- ASSIGNED TASK -
Word for word, give again the lines of the material below, from the one holding "The height and" to the last, with nothing added.
============================================================
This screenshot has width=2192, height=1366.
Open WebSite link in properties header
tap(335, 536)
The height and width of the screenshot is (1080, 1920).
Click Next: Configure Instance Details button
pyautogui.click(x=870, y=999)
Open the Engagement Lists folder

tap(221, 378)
============================================================
- OUTPUT -
The height and width of the screenshot is (1080, 1920).
Click Next: Configure Instance Details button
pyautogui.click(x=870, y=999)
Open the Engagement Lists folder

tap(221, 378)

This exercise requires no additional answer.